12. Aurora Agent Util
Aurora Agent Util provides utility functions that are not centered around the detection logic:
Updating Aurora and its signatures
Encrypting custom signatures
Excluding "noisy" processes
Creating a diagnostics pack with debugging information
12.1. Updating Aurora
There are two commands for Aurora Agent Util to update:
update
updates Aurora's signatures. The program files are unaffected and will not be updated.
upgrade
upgrades the Aurora fully, both program files and signatures.
Both commands only affect the directory that contains the executable unless --restart-service
is specified.
--restart-service
requires Aurora to have been installed with --install
previously and will restart the service
to reload the updated files.
Examples:
C:\Program Files\Aurora-Agent>aurora-agent-util.exe update
C:\Program Files\Aurora-Agent>aurora-agent-util.exe upgrade --restart-service
12.2. Encrypting Signatures
You can encrypt your custom signatures (either IOCs or sigma rules) with the encrypt
command
to avoid them being flagged by an Antivirus
or to protect them from hostile reads on a potentially compromised system. Aurora will decrypt them at startup.
The encrypted versions of the passed signatures will be placed next to the unencrypted signatures, with a different extension.
Encrypted signatures can be passed to Aurora just like unencrypted ones: Via the custom-signatures
folder, or
by specifying them with --rules-path
/ --ioc-path
.
Examples:
C:\Program Files\Aurora-Agent>aurora-agent-util.exe encrypt path/to/my/sigmarule.yml path/to/my/other/sigmarule.yml
12.3. Excluding Processes
The exclude
command requires a running Aurora Agent. It will connect to that Agent for status information about
the processes that created the most events and will run a dialogue to comfortably add exclusions for some of these
processes.
Examples:
C:\Program Files\Aurora-Agent>aurora-agent-util.exe exclude
This function is just a more comfortable alternative to adding the exclusions manually in the respective Process Exclusions file.
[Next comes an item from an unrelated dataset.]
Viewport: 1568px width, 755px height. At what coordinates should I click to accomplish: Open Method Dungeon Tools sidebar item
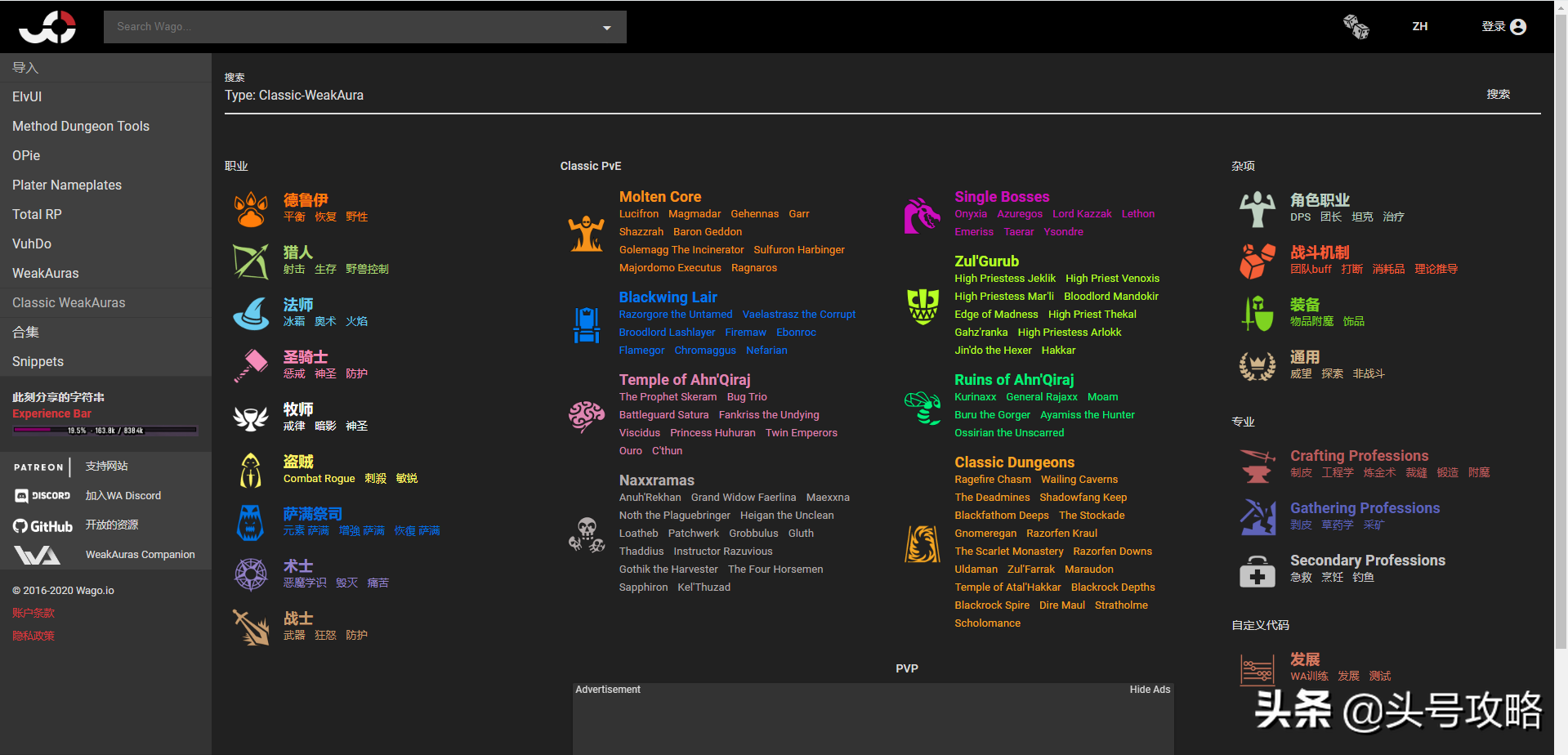81,126
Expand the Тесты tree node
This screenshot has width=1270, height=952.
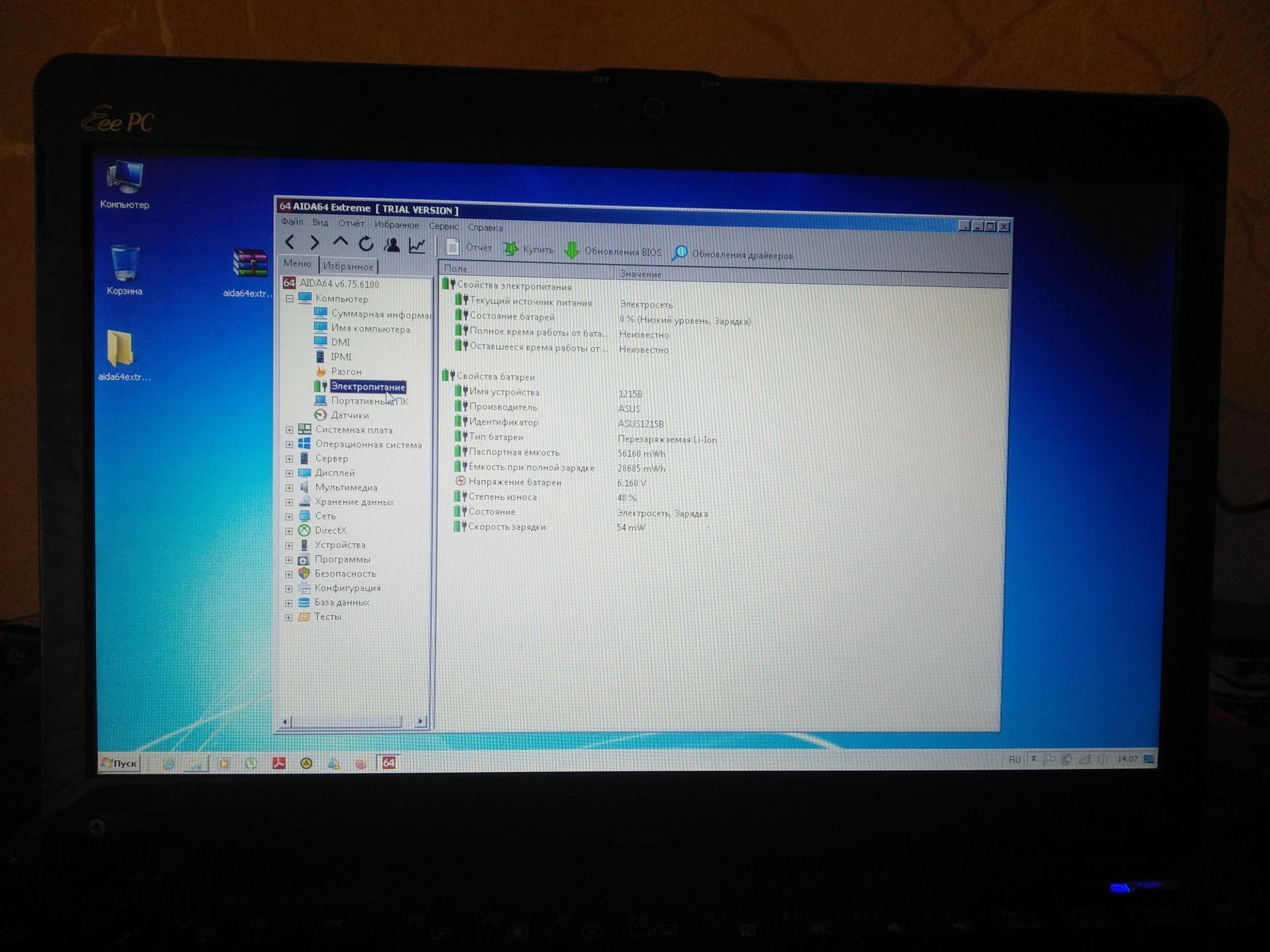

12.4. Creating a Diagnostics Pack
The diagnostics
command creates a ZIP file with several files that can be analyzed
by us in case of issues. If you encounter an issue, the first step is usually sending
us this diagnostics pack along with a description of the issues.
Examples:
C:\Program Files\Aurora-Agent>aurora-agent-util.exe diagnostics
The diagnostics pack includes the status output, service startup logs (if available) and memory profiles that can be analyzed with the help of pprof.